My wife and I travel fairly often.  Okay, not weekly, like so many others, but we fly to Denver several times a year, to Reno, to San Francisco, Hawaii or other vacaton spot and even to Istanbul now and then.  And I get why air travel needs enhanced security, but does anyone really think TSA officials are saving us from anything?

(Editor's Note: Do not paint everyone with a broad brush.)  Okay, Ed., fair enough.  Some TSA workers are pretty good and probably useful.  There's that really cute old TSA guy at PDX who tells you where to go and reminds you that you have to show your picture ID and boarding pass.  And he seems to zero in on people who don't travel often and Very Old People who seem mystified, kindly telling them the same thing even though he's done it 42,000 times that day.  Last Thursday, a woman tried letting everyone know that the line for the D-E Gate was shorter than the A-B gate.  And on the whole, PDX security people are consistent.

But that's not true in the rest of the world. TSA may have rules, but every airport either makes up its own or only uses the ones they can read in one sitting.  My daughter who travels back and forth to Istanbul opined that the smaller the town, the more Barney Fife-like the TSA workers are.  She made this observation after being detained several hours with four Persians a few years ago, the Portland TSA guy asking over and over what she knew of the Istanbul bombing.  And I recall the Eugene people to demonstrate IQ levels which would describe the daily afternoon temperature.

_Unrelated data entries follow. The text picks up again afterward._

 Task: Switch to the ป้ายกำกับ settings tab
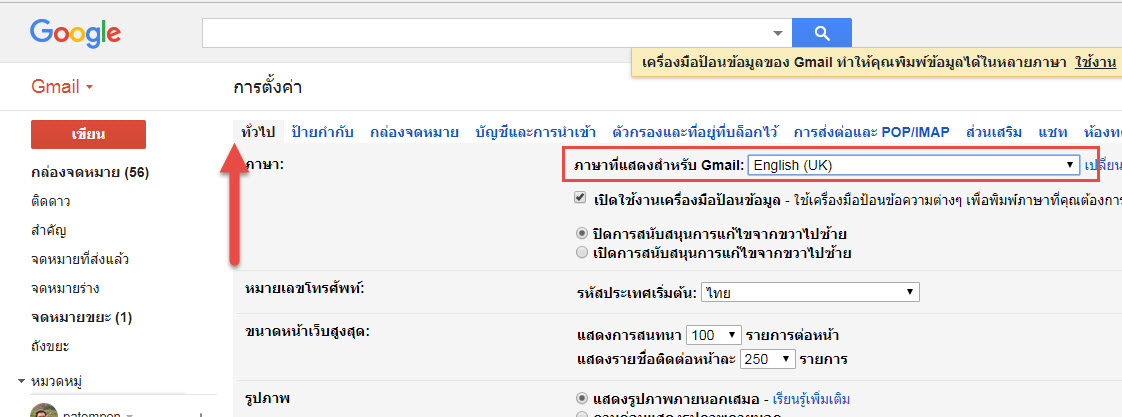click(x=321, y=132)
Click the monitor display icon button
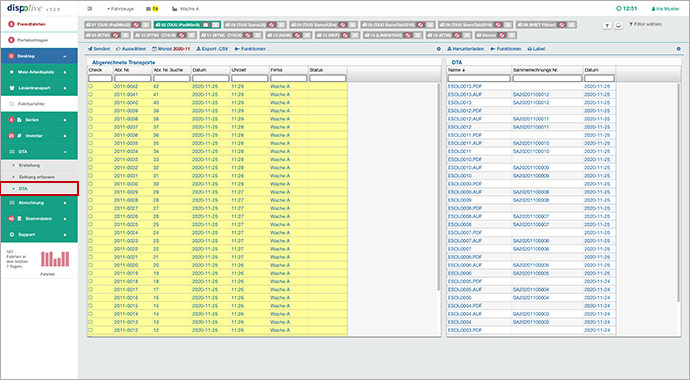Image resolution: width=690 pixels, height=380 pixels. (x=618, y=26)
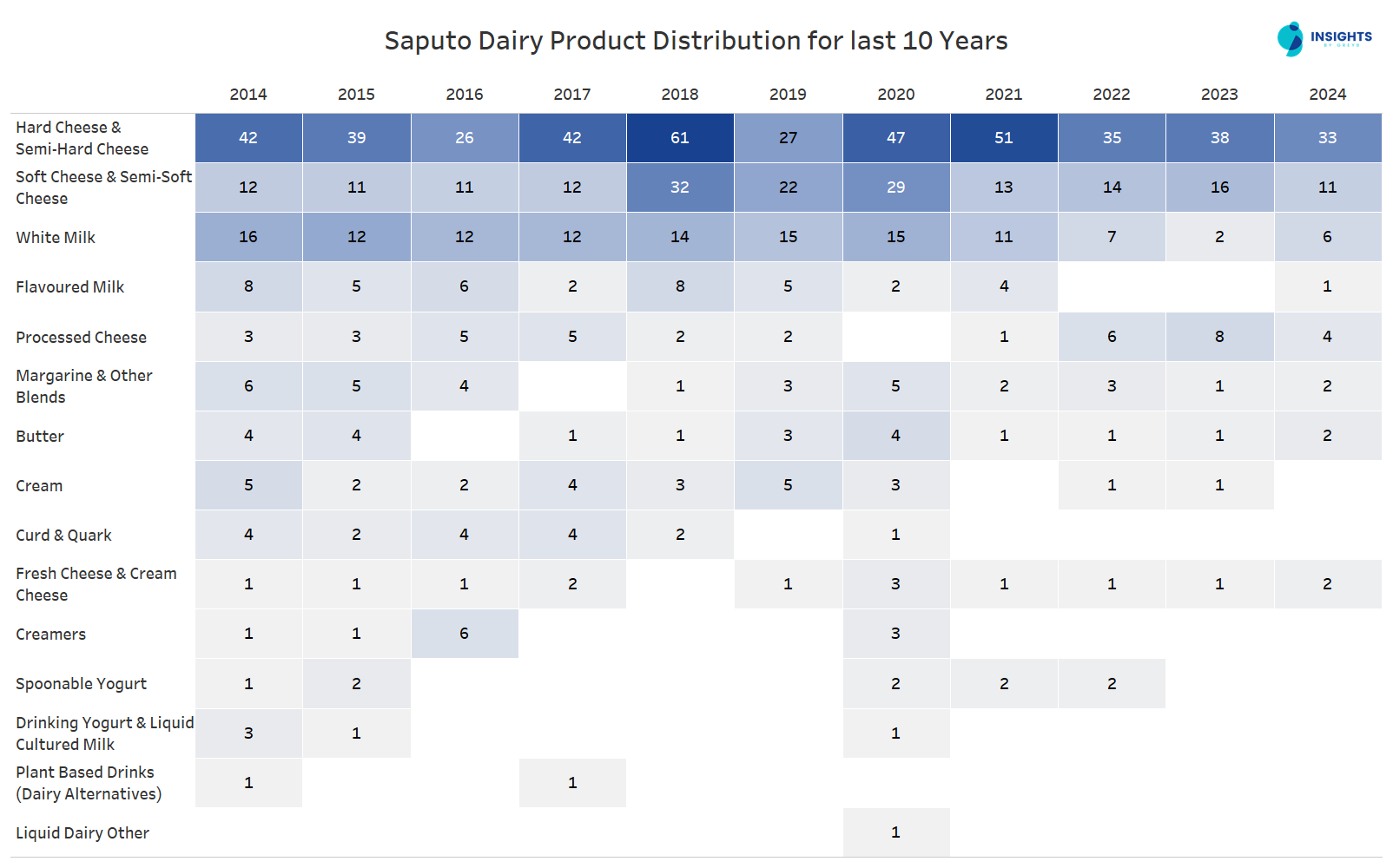Select the darkest cell showing 61
The width and height of the screenshot is (1393, 868).
click(x=680, y=138)
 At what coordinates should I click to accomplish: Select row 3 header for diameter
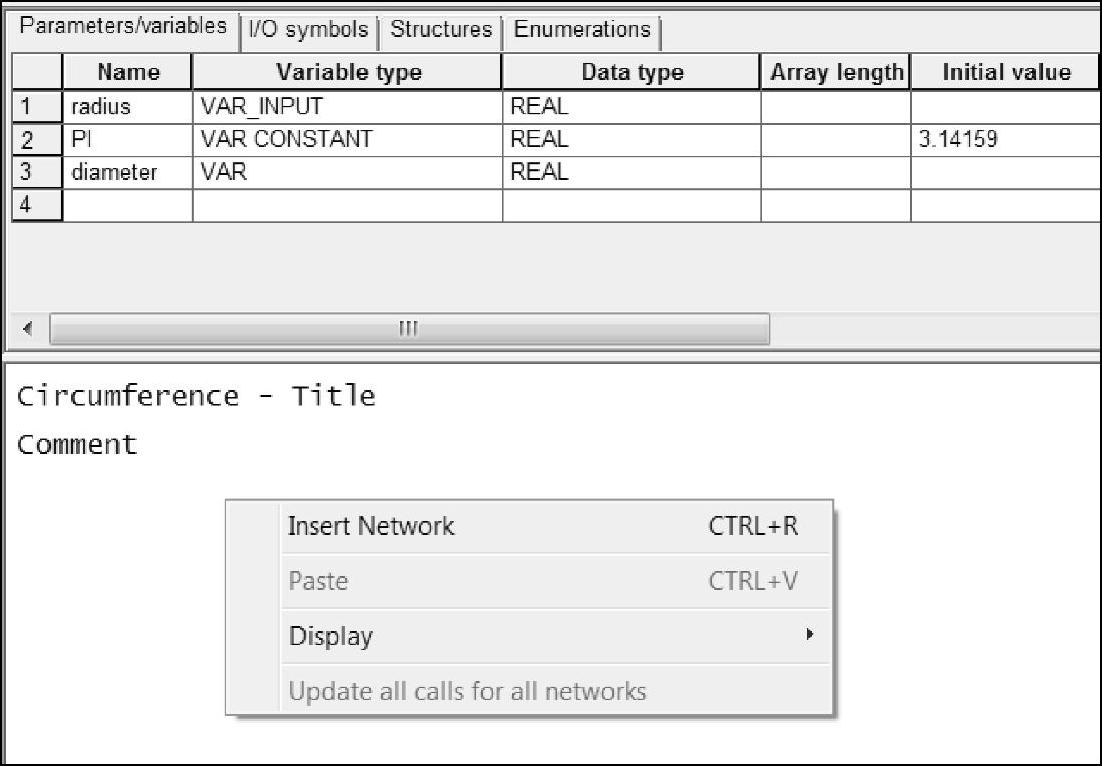coord(36,172)
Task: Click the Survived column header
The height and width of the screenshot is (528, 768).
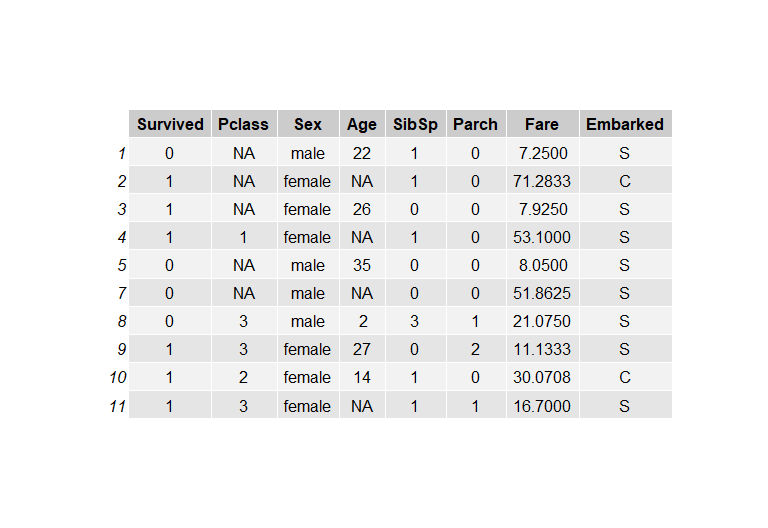Action: coord(170,124)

But a recent trip to Denver upended this hypothesis.

We have a carryon which contains my shaving kit and a bag of my wife's cosmetics and personal care items.  This bag has gone through TSA check after TSA check after TSA check with no problem.  Reno.  San Francisco.  Denver (last summer). Portland.  But apparently, the Denver International crew recently drank a new kind of Kool Aid.

It didn't help that the Denver Airport's security has to be among the worst ever.  It's a busy airport, but has a security facility geared to half the passenger traffic actually there.  Arrive an hour early?  At Denver, plan two, and don't forget you have to ride a train to your departure gate. Now, though, TSA-Denver has decided to body scan everyone.  Okay, (un)fair enough. But then, my wife failed scanner walk-through because she'd forgotten to remove her sandals, whose soles aren't thick enough to hide a quarter, let alone a vial of Semtex.  Body scan, patdown, and since I was with her, body scan and patdown for me as well.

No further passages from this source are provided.